# What you need to do
Nothing but the lines below from the one holding "Click the 23.5 contour label over Cuba" up to and including the one holding "The height and" should be copied, exactly and without pictures.

# Source material

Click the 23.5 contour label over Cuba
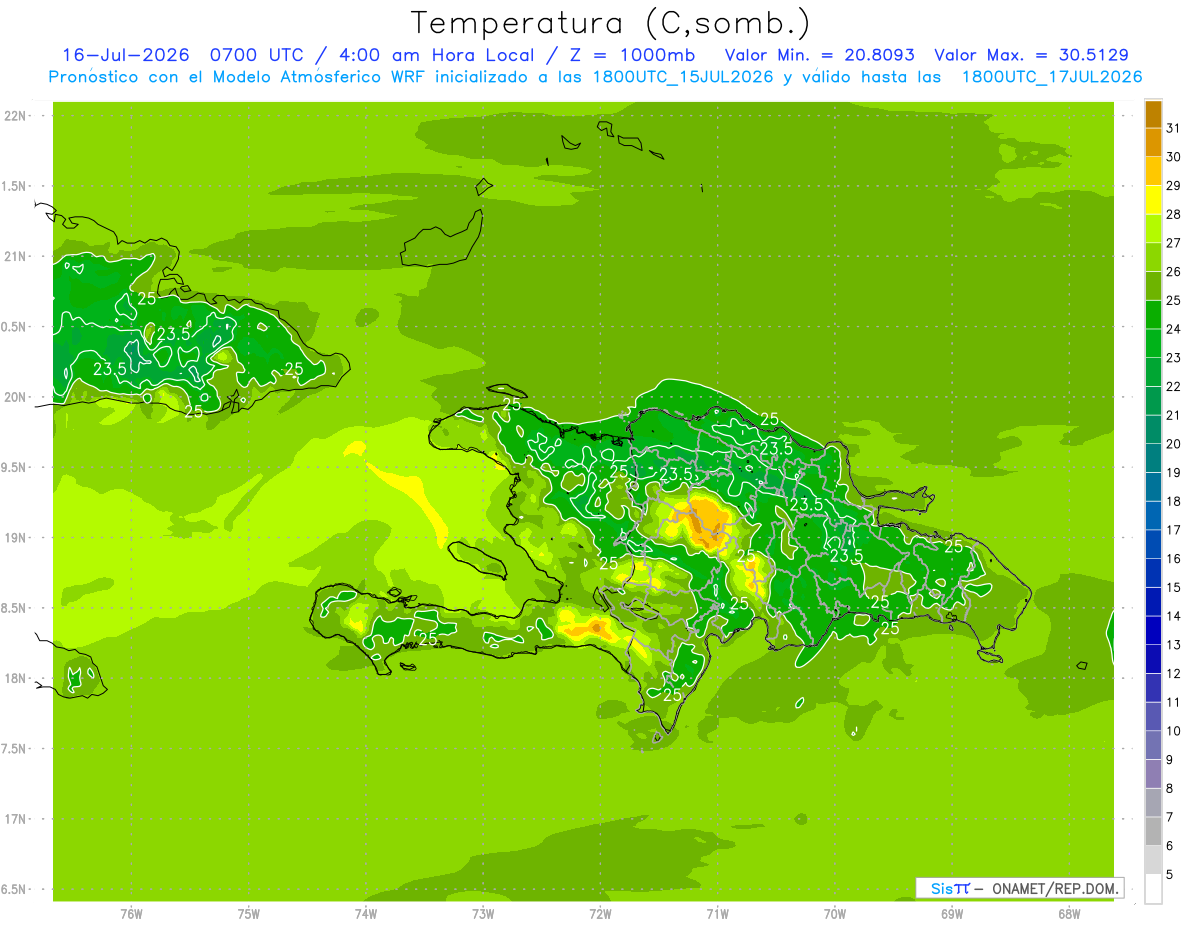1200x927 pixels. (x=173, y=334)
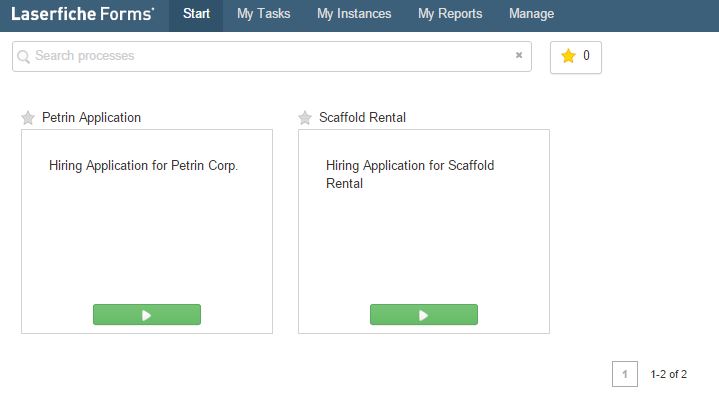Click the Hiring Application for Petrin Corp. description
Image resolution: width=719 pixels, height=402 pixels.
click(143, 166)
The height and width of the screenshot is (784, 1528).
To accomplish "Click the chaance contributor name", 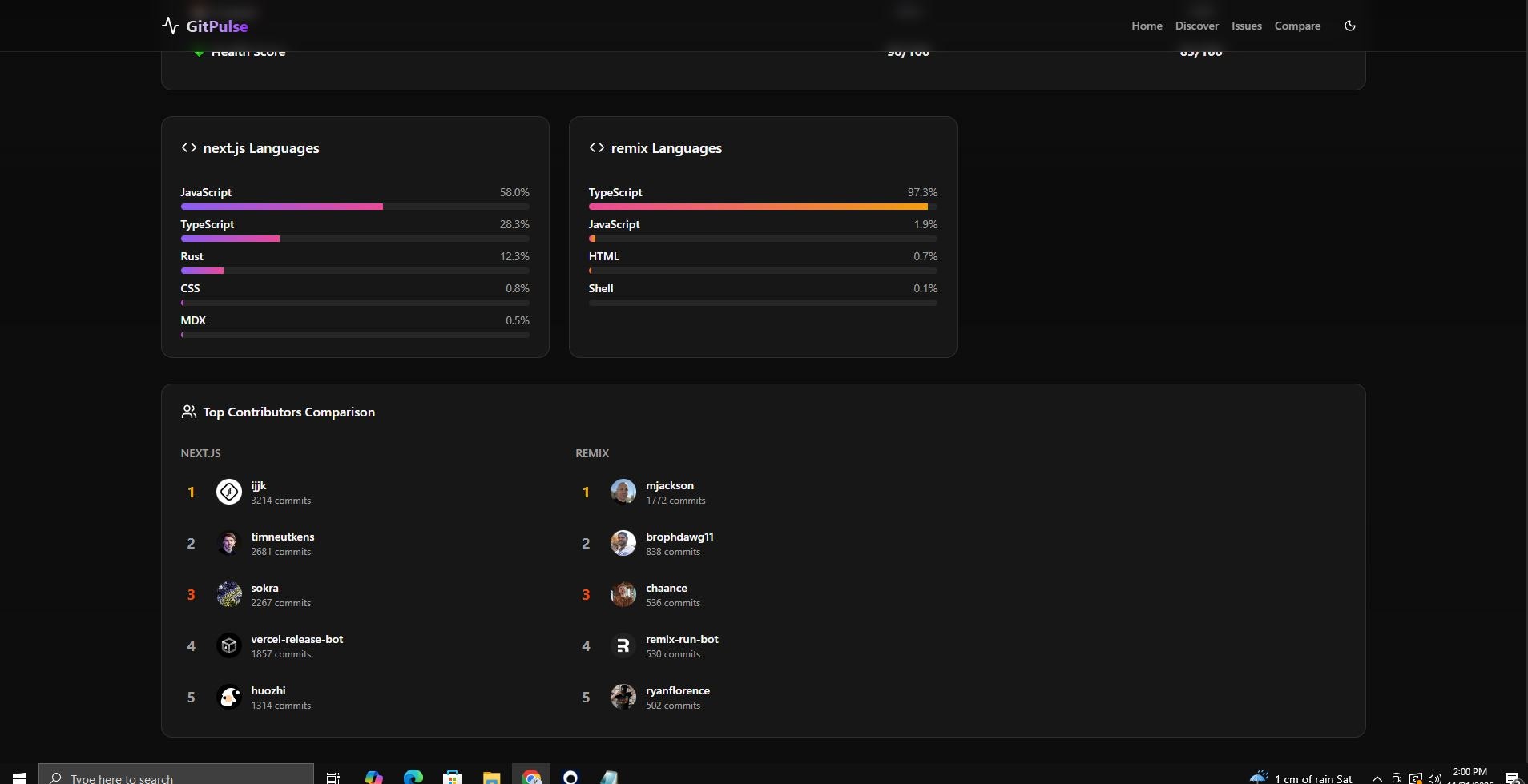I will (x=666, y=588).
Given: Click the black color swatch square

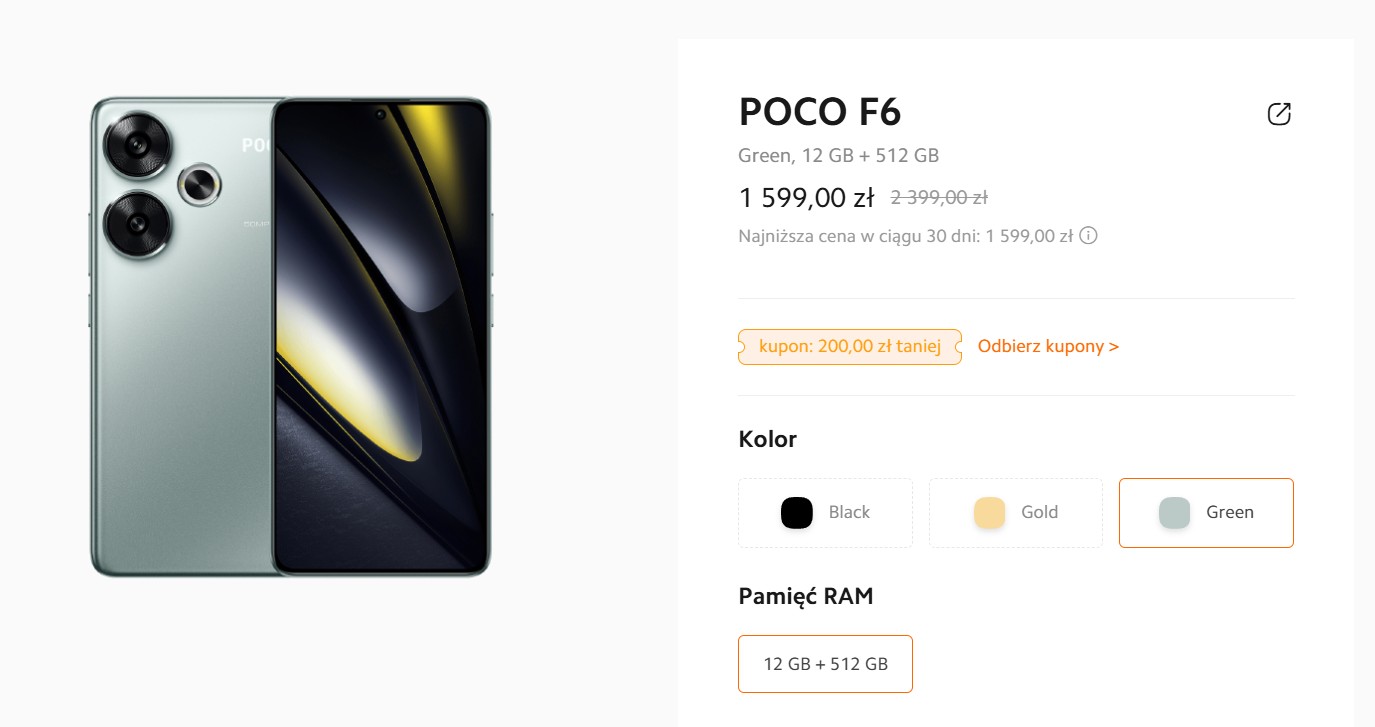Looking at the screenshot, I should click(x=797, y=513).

* * *

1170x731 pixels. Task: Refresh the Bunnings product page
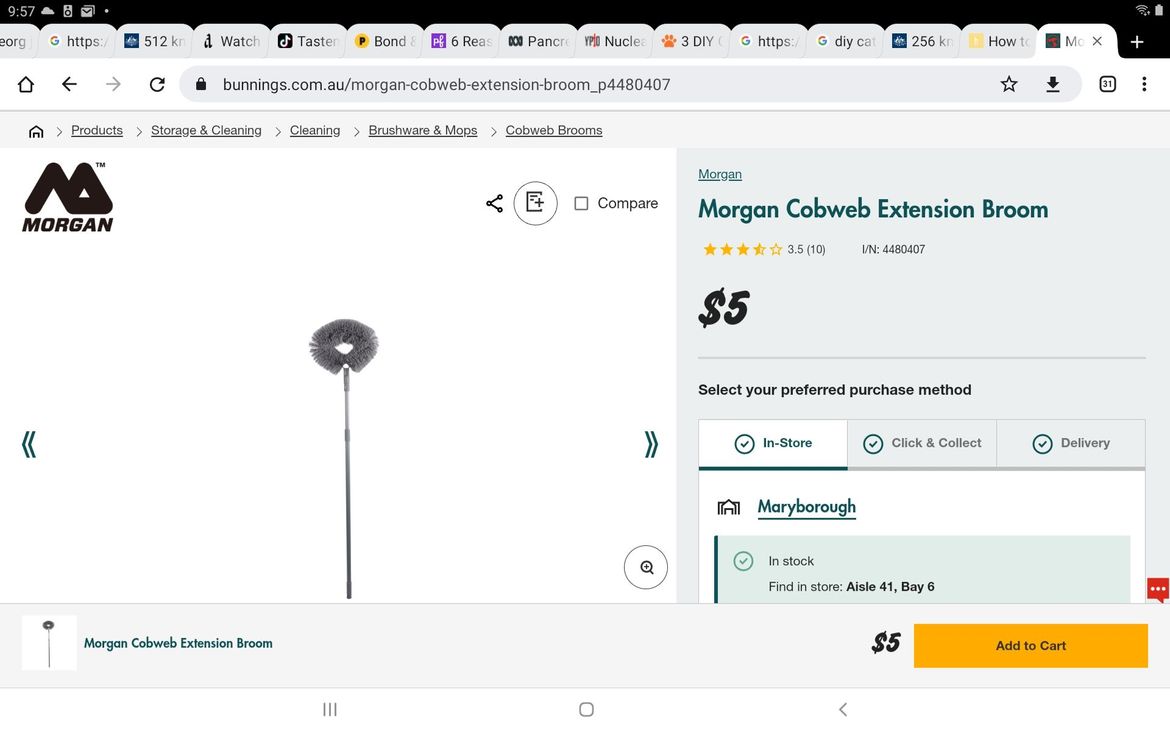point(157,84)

# Exercise output
Click the 23.5 contour label over Cuba
1200x927 pixels. (x=173, y=334)
Click the Hiring Application for Petrin Corp. description
Image resolution: width=719 pixels, height=402 pixels.
click(143, 166)
The height and width of the screenshot is (784, 1528).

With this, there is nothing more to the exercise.